Os tempos mudaram, hoje os países de maior tempo de espera, à exceção da Córeia do Norte, são aqueles que demandam maiores custos para uma expedição, como é o caso de Heard e Bouvet ou de países que têm restrições ambientais para permitirem uma expedição: Navassa, Kingman Reef e os nossos conhecidos Rochedos que recentemente começaram a sofrer restrições ambientais. Restrições estas - que embora corretas, são nas mais das vezes exageradas - estão dando oportunidade impar aos burocratas de plantão, veja que o fenômeno é universal, para imporem seus autoritarismos inconsequentes e desvairados e com isso exporem-se às mídias locais para consecução dos seus projetos políticos pessoais. As restrições, à exemplo da peça de Beckett, entraram para o modismo e vieram para ficar, Wake Island, KH9, em breve entrará para o top ten dos most wanteds. A ombrear com Wake entrarão na lista das ambientalmente proibidas diversos países do DXCC por encaixarem-se à perfeição para ostentarem o respeitável rótulo de santuários ecológicos: South Sandwich, Glorioso, Bouvet e outros, a lista é muito longa para citá-los aqui. Uma vez declaradas santuários ecológicos da humanidade serão imperiosas as concessões de licenças expedidas pelo Green Peace, ONU e várias ONGs corruptas.

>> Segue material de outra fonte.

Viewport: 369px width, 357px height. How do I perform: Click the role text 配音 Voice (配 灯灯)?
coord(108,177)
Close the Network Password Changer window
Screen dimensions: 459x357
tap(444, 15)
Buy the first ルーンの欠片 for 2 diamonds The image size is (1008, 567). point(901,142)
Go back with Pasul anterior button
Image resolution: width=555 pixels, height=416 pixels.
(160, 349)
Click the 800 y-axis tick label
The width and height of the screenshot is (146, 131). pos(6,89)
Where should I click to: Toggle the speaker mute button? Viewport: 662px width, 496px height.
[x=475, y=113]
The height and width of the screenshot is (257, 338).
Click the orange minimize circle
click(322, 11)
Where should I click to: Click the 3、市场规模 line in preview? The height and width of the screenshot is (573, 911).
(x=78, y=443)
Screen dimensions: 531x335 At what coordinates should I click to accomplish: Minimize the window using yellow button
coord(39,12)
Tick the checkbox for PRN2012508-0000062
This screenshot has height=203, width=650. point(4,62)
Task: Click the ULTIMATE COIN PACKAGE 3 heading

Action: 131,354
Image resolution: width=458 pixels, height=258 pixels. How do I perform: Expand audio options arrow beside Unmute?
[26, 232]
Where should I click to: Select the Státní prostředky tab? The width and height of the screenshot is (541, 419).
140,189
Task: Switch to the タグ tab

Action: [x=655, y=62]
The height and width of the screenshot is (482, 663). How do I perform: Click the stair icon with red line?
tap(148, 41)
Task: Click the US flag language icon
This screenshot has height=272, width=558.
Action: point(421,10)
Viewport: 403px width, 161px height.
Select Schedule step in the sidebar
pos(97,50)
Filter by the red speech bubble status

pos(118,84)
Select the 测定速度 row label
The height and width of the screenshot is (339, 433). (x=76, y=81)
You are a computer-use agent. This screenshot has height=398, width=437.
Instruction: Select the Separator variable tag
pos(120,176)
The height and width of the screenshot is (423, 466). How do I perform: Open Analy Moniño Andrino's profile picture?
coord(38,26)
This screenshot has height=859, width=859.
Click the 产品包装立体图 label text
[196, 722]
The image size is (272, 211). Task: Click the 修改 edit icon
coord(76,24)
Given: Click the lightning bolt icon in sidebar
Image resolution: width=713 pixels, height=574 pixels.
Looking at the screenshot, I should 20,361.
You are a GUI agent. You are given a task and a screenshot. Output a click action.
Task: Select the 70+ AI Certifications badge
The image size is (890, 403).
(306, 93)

A espera pode ser mais curta ou mais longa, a depender dos países que faltam, isto é, se dependem de autorização dos ditadores políticos ou dos ditadores ecológicos, ambos totalitaristas e desprovidos do mais comezinho bom senso. Por sorte, os ditadores não são perpétuos, alguns têm mandatos(?) mais curtos ou mais longos, mas cedo ou tarde, serão substituídos ou mortos. A velha e iracunda senhora dizia: "se o país existe, cedo ou tarde, você vai trabalhar." Assim, para que a espera não seja dolorosa, ficaremos a trabalhar o WAZ em todas as bandas, IOTA, Challenge, modos digitais ou outras atividades que não deixem as antenas caírem por falta de manutenção ou então sentaremos à sombra de uma árvore e poremo-nos a esperar Godot.